J Am Acad Orthop Surg

From the Department of Orthopaedic Surgery (Dr. Alamanda), Carolinas Medical Center, Atrium Health Musculoskeletal Institute and the Department of Cancer Biostatistics (Ms. Robinson), Levine Cancer Institute, Atrium Health, Charlotte, NC, the Department of Orthopaedic Surgery, Mayo Clinic, Rochester, MN (Dr. Thompson), and the Department of Orthopaedic Surgery, Levine Cancer Institute, Atrium Health Musculoskeletal Institute, Charlotte, NC (Dr. Kneisl and Dr. Patt).

Published: October 2020

Introduction: The role of bony fusion in influencing patient outcome and surgical revision rates in the treatment of metastatic spine disease is poorly defined. The goals of this study were, therefore, to evaluate the effect of fusion on revision surgery as well as on overall survival (OS) and functional status in patients with metastatic disease of the spine.

Methods: A retrospective cohort study of a prospective database at a major cancer center was conducted.

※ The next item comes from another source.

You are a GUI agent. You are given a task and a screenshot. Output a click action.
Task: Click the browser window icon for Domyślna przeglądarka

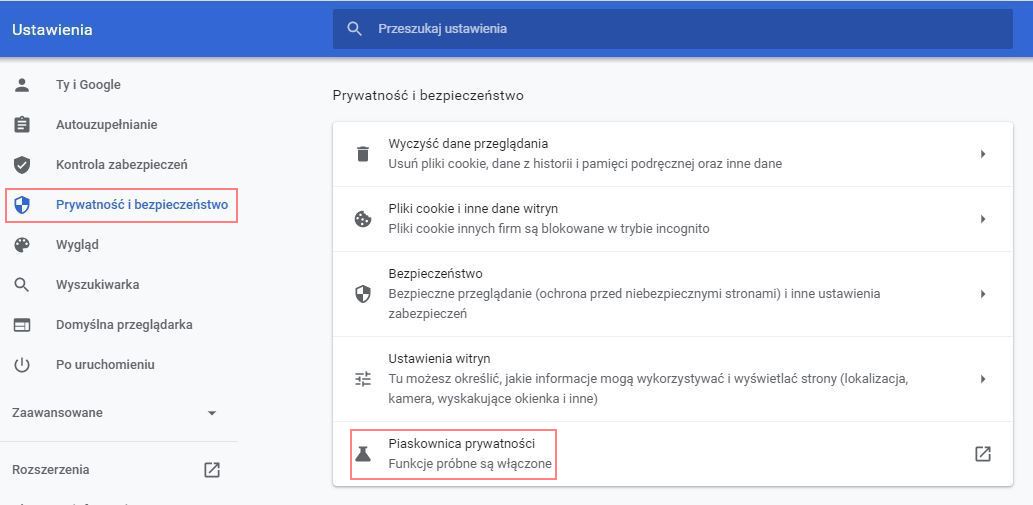[22, 325]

A total of 25 patients who met the inclusion criteria from January 2010 to December 2015 were included. Functional status, patient and tumor characteristics, fusion status, and survival were analyzed, and regression analyses were done. Bony fusion was classified as either present (seen across a minimum of three levels and crossing the tumor site) or absent as evidenced through CT images at minimum of 1-year postoperatively.

Results: Twenty-five subjects with 28 surgical sites met the eligibility criteria to be included in this study cohort. Five surgical sites were found to have evidence of fusion on CT scans at 1 year after surgery, and 23 sites had no evidence of bridging fusion. No differences were found between the two groups in terms of OS, and ambulatory status (P > 0.10). Multivariate analysis did not reveal any specific factors affecting fusion. Mean follow-up was 23.7 months.

Discussion: The lack of bony fusion is not an independent predictor of the need for revision surgery. The lack of bony fusion in patients with metastatic disease of the spine does not appear to negatively affect their OS or their ambulatory status. A discussion of factors affecting fusion is complex, and there are other factors that may also play a role. Large multicenter trials are needed to corroborate the preliminary findings seen in this complex patient cohort.